▸ **REQUIREMENT**
Return the data below in full and exactly, except that the pictures are dropped.

____________________

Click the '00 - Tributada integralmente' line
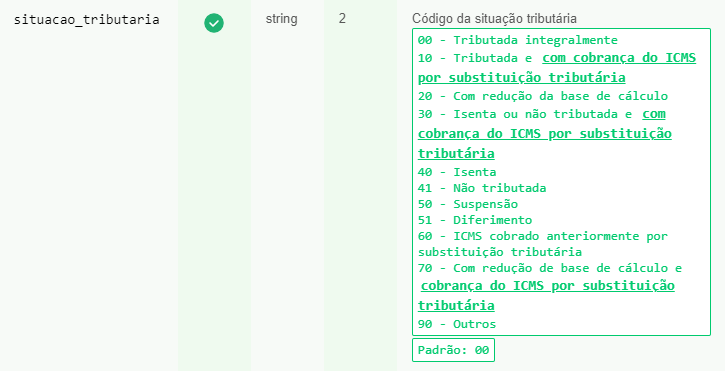This screenshot has width=725, height=371. coord(518,40)
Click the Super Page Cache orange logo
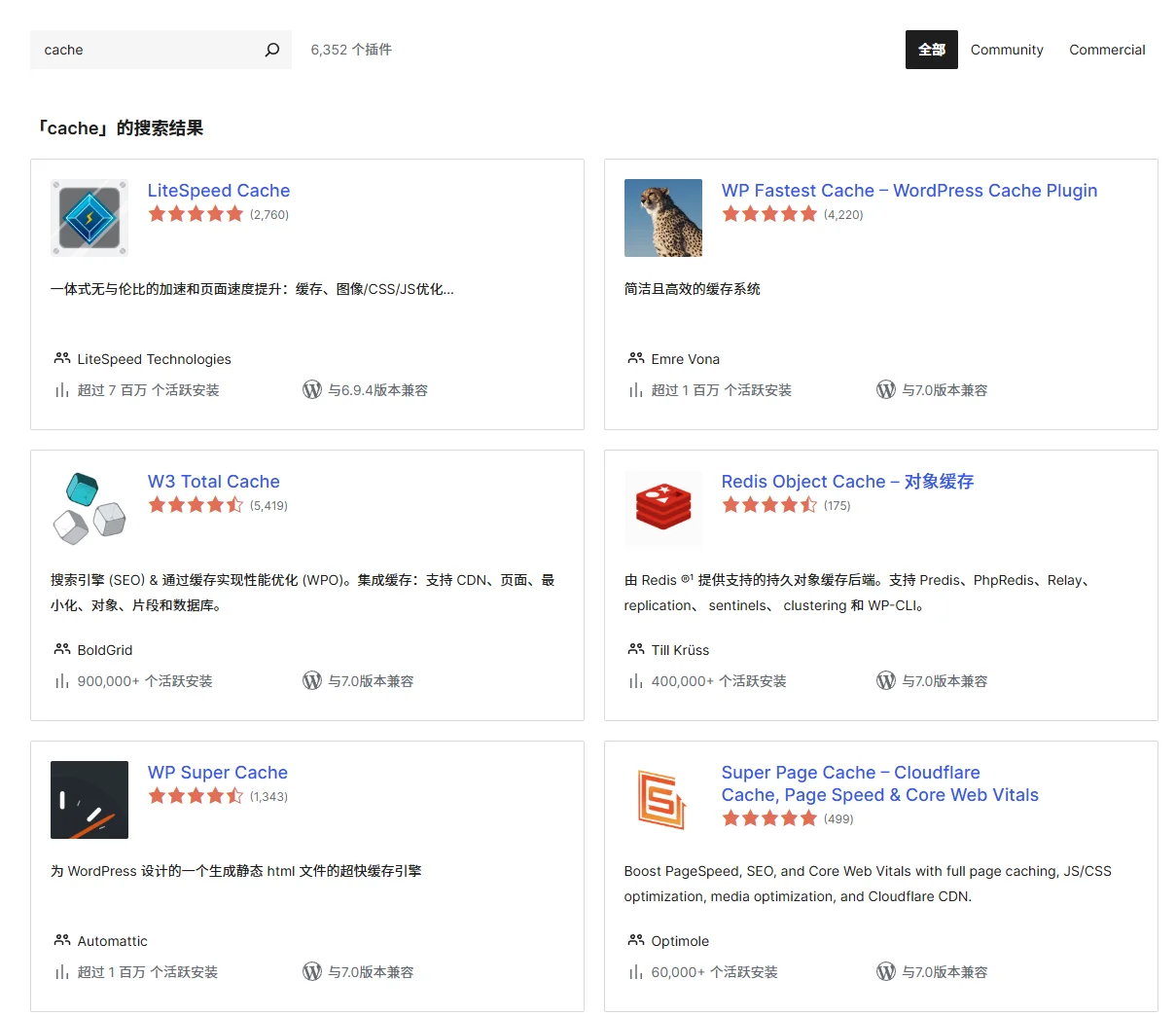Viewport: 1176px width, 1016px height. point(663,800)
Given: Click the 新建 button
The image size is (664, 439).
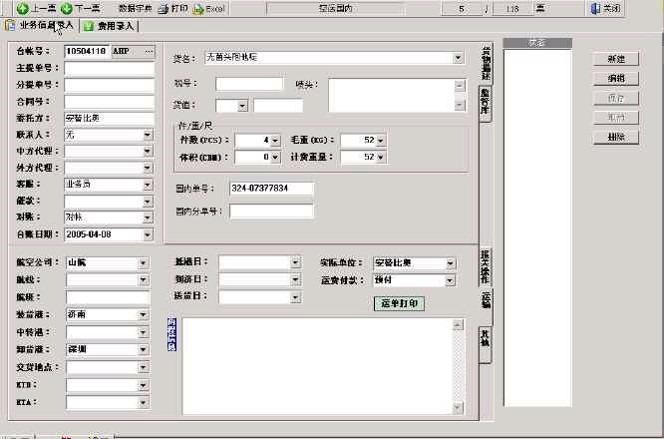Looking at the screenshot, I should pos(615,59).
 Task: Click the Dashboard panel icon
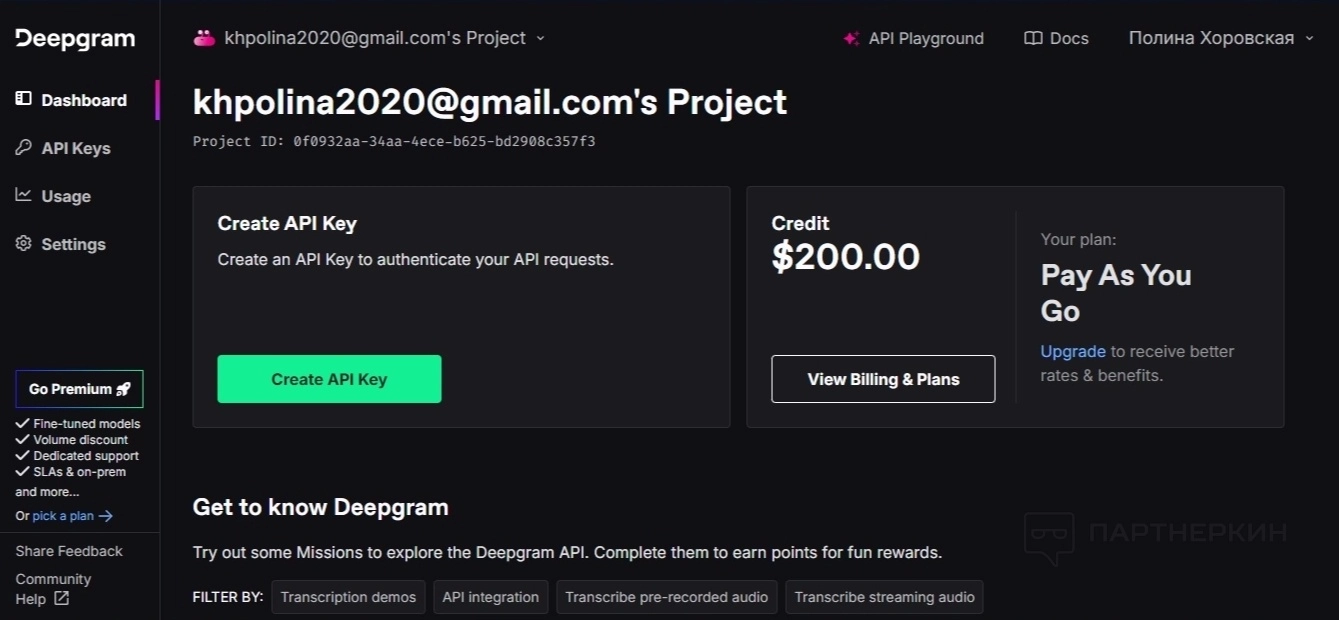click(24, 99)
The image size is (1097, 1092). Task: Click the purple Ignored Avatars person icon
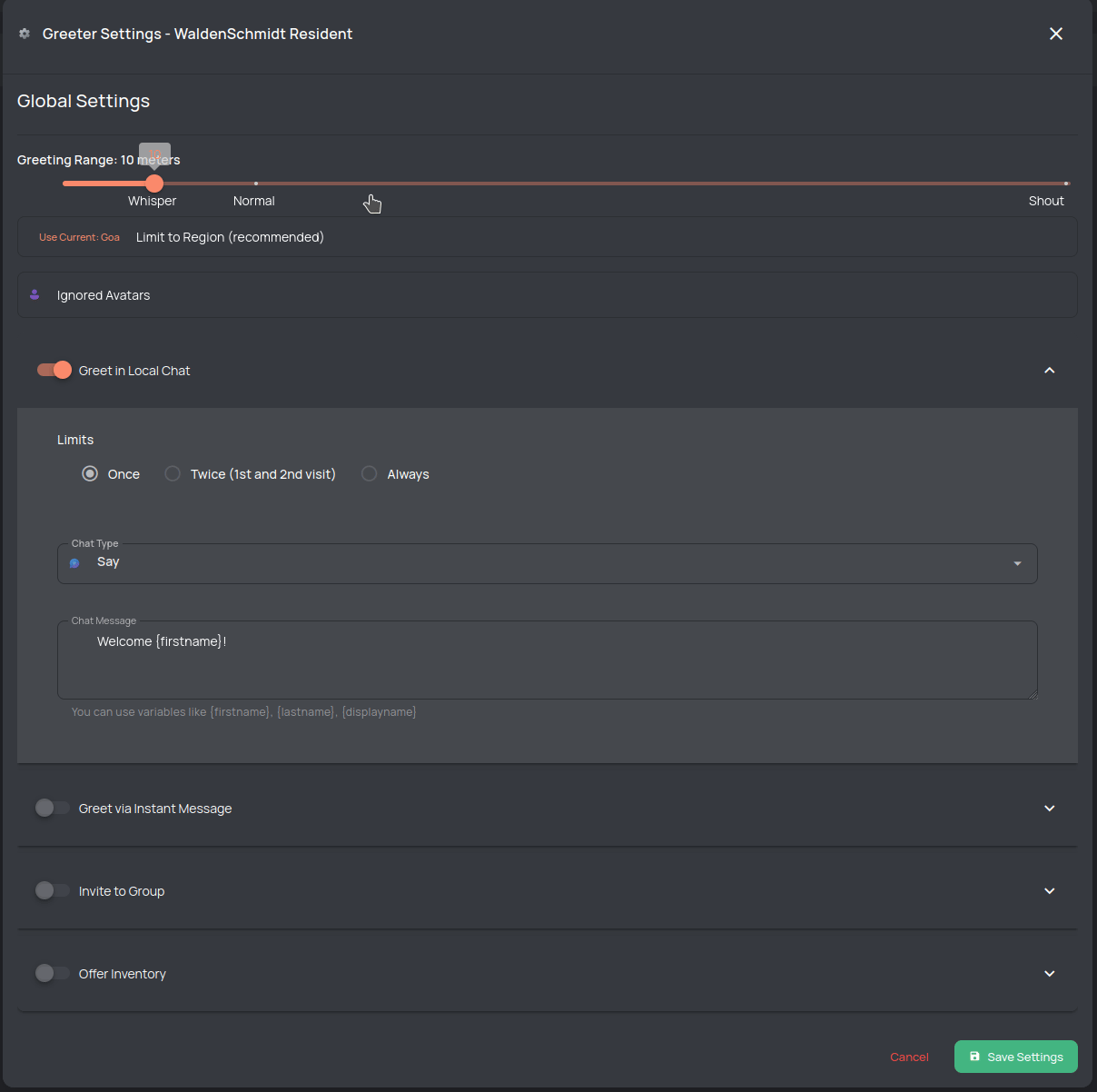(x=35, y=295)
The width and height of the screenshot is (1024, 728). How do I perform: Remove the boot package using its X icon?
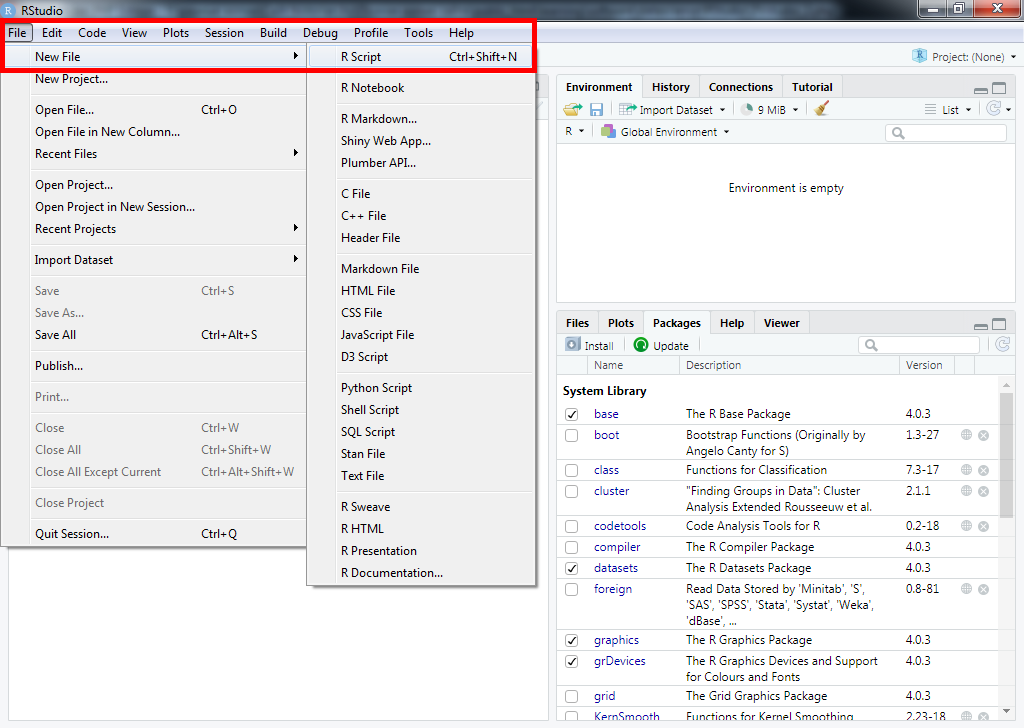(983, 435)
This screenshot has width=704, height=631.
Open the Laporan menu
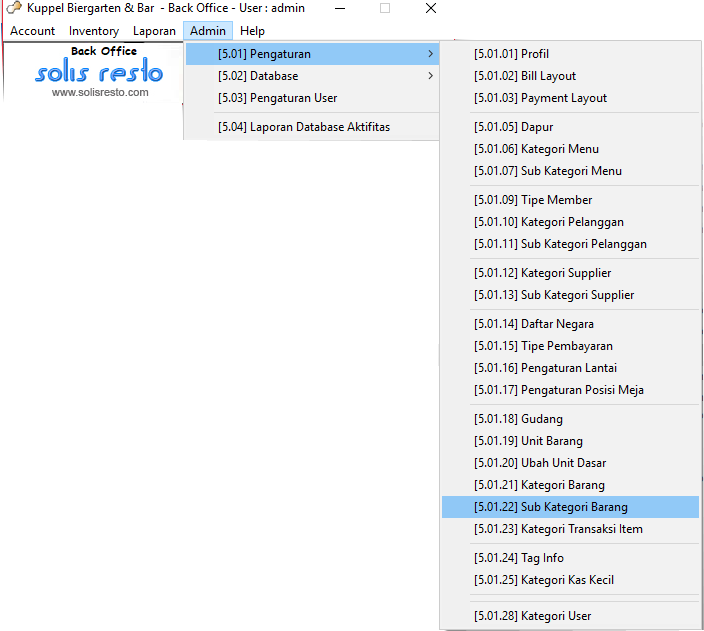point(154,31)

____________________

▸ **TASK RESPONSE**
Click the '00 - Tributada integralmente' line
This screenshot has width=725, height=371. coord(518,40)
Click the Super Page Cache orange logo
Viewport: 1176px width, 1016px height. point(663,800)
Given: Click the 新建 button
The image size is (664, 439).
Looking at the screenshot, I should pos(615,59).
 Task: Click the Dashboard panel icon
click(24, 99)
The image size is (1097, 1092). Task: Click the purple Ignored Avatars person icon
(x=35, y=295)
The width and height of the screenshot is (1024, 728). How do I perform: Remove the boot package using its X icon?
(983, 435)
This screenshot has width=704, height=631.
Open the Laporan menu
point(154,31)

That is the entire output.